Tanya Huff
Tanya Huff | |
---|---|
Born | 1957 (age 66–67) Halifax, Nova Scotia |
Occupation | Novelist |
Nationality | Canadian |
Genre | Fantasy, science fiction |
Spouse | Fiona Patton |
Tanya Sue Huff (born 1957) is a Canadian fantasy author. Her stories have been published since the late 1980s, including five fantasy series and one science fiction series. One of these, her Blood Books series, featuring detective Vicki Nelson, was adapted for television under the title Blood Ties.
Biography
[edit]Born in Halifax, Nova Scotia, Huff was raised in Kingston, Ontario. Her first sale as a writer was to The Picton Gazette when she was ten.[1][2] They paid $10 for two of her poems. Huff joined the Canadian Naval Reserve in 1975 as a cook, ending her service in 1979. In 1982 she received a Bachelor of Applied Arts degree in Radio and Television Arts from Ryerson Polytechnical Institute in Toronto, Ontario; she was in the same class as science-fiction writer Robert J. Sawyer and they collaborated on their final TV Studio Lab assignment, a short science-fiction show.[citation needed]

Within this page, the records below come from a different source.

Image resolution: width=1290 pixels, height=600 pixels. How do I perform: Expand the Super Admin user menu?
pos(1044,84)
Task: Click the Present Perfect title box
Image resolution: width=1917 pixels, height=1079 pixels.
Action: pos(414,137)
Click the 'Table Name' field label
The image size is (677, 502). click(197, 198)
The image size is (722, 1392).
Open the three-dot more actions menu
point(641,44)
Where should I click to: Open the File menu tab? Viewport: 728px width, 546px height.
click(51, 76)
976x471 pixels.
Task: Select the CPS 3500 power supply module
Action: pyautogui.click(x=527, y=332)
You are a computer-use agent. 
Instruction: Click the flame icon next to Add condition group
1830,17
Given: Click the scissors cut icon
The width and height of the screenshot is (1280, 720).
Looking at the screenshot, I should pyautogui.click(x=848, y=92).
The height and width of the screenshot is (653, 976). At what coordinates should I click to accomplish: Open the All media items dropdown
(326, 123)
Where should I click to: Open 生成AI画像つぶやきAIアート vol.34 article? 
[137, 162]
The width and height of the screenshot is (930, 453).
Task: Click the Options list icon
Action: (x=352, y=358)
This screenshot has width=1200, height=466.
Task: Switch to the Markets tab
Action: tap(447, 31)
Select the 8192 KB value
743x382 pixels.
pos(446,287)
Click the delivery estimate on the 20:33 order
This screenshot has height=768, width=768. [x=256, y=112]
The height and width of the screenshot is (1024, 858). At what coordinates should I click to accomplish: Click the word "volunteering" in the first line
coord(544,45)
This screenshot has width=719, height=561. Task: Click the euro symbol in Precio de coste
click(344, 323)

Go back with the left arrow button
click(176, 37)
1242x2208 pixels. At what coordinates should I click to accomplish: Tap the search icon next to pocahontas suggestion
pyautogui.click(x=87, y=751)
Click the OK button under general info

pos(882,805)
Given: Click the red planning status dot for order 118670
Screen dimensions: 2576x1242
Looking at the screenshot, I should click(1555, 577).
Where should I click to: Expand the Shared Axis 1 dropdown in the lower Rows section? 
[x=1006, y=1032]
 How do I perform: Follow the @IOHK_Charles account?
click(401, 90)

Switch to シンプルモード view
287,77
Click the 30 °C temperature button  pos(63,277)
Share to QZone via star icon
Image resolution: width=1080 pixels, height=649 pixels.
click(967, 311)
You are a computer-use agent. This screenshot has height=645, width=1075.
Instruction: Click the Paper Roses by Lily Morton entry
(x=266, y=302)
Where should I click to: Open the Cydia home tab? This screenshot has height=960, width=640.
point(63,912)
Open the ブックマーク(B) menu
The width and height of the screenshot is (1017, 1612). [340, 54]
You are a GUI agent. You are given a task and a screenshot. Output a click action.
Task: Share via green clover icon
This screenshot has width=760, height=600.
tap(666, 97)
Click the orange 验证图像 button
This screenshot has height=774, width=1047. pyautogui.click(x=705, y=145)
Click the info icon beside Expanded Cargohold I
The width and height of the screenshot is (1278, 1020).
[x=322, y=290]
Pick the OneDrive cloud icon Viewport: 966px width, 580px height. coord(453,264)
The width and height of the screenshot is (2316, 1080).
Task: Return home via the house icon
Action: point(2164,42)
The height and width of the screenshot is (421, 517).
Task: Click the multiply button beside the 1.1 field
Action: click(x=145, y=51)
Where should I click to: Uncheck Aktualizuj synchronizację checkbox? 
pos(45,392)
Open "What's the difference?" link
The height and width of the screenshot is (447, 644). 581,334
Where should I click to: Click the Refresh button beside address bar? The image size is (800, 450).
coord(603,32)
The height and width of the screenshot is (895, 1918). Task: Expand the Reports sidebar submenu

In the early 1980s she worked at Mr. Gameway's Ark, a game store in Downtown Toronto. From 1984 to 1992 she worked at Bakka, North America's oldest surviving science fiction book store, in Toronto.[3] During this time she wrote seven novels and nine short stories, many of which were subsequently published. Her first professional sale was to George Scithers, the editor of Amazing Stories in 1985, who bought her short story "Third Time Lucky".[1] She was a member of the Bunch of Seven writing group. In 1992, after living for 13 years in downtown Toronto, she moved with her four large cats to rural Ontario, where she currently resides with her wife, fellow fantasy writer Fiona Patton.[4][5]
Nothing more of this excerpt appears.